Exercise: Return, word for word, the lines of the records from the one containing "- Portable Milker Parts (53, 228)" through the last line of the records, including both. Leave the pictures out of your answer.

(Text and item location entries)
──────────

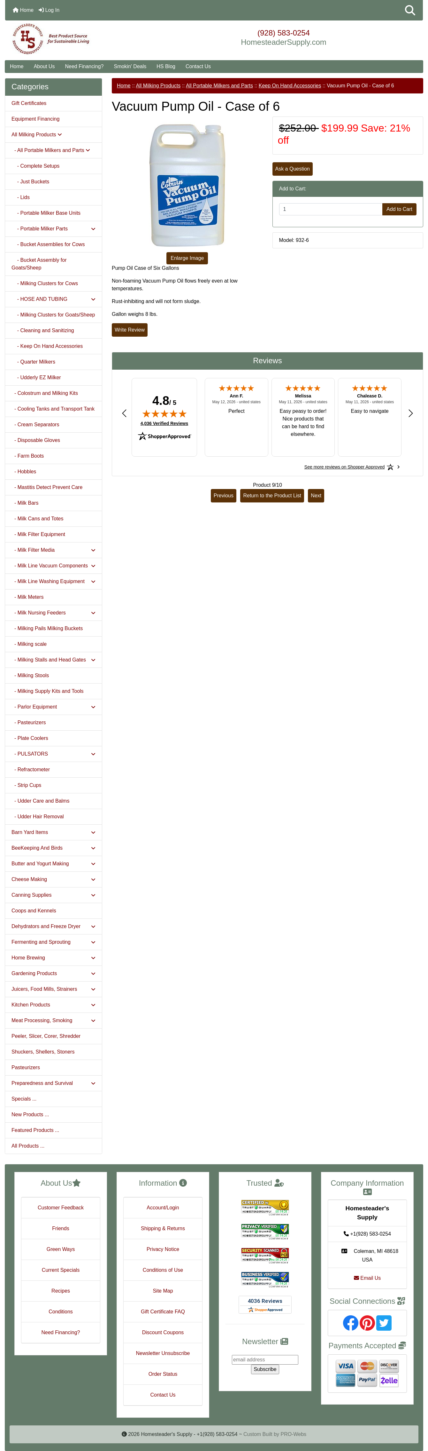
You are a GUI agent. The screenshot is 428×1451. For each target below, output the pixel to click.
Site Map (163, 1291)
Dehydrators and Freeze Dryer (53, 926)
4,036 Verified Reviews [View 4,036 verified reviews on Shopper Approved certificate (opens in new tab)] (164, 423)
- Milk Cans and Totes (37, 518)
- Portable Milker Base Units (45, 213)
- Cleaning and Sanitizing (42, 330)
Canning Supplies (53, 895)
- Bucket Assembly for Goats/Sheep (39, 263)
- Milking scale (29, 644)
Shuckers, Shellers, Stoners (42, 1051)
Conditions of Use (163, 1270)
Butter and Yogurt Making (53, 863)
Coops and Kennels (33, 910)
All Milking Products (158, 85)
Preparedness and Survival (53, 1083)
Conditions (61, 1311)
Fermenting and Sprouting (53, 942)
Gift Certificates (28, 103)
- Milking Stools (30, 675)
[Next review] (411, 413)
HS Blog (166, 66)
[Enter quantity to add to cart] (331, 209)
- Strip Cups (26, 785)
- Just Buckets (30, 181)
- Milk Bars (24, 503)
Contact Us (198, 66)
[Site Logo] (75, 39)
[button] (410, 10)
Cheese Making (53, 879)
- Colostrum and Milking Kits (44, 393)
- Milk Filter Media (53, 550)
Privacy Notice (163, 1249)
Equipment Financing (35, 119)
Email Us (367, 1278)
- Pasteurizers (28, 722)
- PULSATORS (53, 754)
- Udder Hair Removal (37, 816)
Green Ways (61, 1249)
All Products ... (27, 1146)
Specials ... (23, 1099)
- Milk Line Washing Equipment (53, 581)
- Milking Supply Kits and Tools (47, 691)
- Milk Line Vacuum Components (53, 565)
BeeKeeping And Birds (53, 848)
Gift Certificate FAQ (163, 1311)
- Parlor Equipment (53, 706)
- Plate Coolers (29, 738)
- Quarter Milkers (33, 362)
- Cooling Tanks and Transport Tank (53, 409)
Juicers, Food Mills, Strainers (53, 989)
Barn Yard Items (53, 832)
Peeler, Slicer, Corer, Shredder (45, 1036)
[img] (164, 413)
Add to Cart (399, 209)
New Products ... (30, 1114)
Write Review (130, 330)
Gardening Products (53, 973)
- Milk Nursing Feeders (53, 612)
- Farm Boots (27, 456)
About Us (44, 66)
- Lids (20, 197)
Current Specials (61, 1270)
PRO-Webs (293, 1434)
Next (316, 495)
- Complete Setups (35, 166)
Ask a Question (292, 169)
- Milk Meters (27, 597)
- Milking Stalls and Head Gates (53, 659)
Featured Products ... (35, 1130)
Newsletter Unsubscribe (163, 1353)
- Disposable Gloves (35, 440)
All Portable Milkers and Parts (219, 85)
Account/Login (163, 1207)
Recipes (60, 1291)
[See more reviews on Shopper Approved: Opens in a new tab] (344, 466)
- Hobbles (23, 471)
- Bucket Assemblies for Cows (48, 244)
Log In (49, 10)
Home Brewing (53, 957)
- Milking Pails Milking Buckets (47, 628)
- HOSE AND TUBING (53, 299)
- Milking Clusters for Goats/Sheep (53, 314)
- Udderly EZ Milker (36, 377)
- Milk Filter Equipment (38, 534)
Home (23, 10)
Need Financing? (84, 66)
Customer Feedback (61, 1207)
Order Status (163, 1374)
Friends (60, 1228)
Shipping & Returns (163, 1228)
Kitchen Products (53, 1004)
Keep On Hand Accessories (290, 85)
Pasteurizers (25, 1067)
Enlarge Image (187, 258)
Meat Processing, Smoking (53, 1020)
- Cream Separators (35, 424)
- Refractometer (30, 769)
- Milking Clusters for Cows (44, 283)
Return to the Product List (272, 495)
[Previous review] (124, 413)
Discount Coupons (163, 1332)
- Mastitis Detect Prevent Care (46, 487)
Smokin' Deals (130, 66)
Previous (223, 495)
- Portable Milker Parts (53, 228)
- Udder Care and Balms (40, 801)
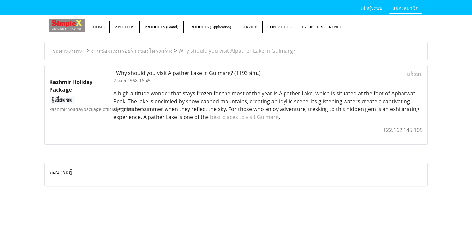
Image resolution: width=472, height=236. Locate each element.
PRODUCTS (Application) (209, 27)
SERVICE (249, 27)
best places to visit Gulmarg (244, 117)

──────────

Solution to this exercise:
- Portable Milker Parts (53, 228)
- Udder Care and Balms (40, 801)
Image resolution: width=472, height=236. Locate each element.
PRODUCTS (Application) (209, 27)
SERVICE (249, 27)
best places to visit Gulmarg (244, 117)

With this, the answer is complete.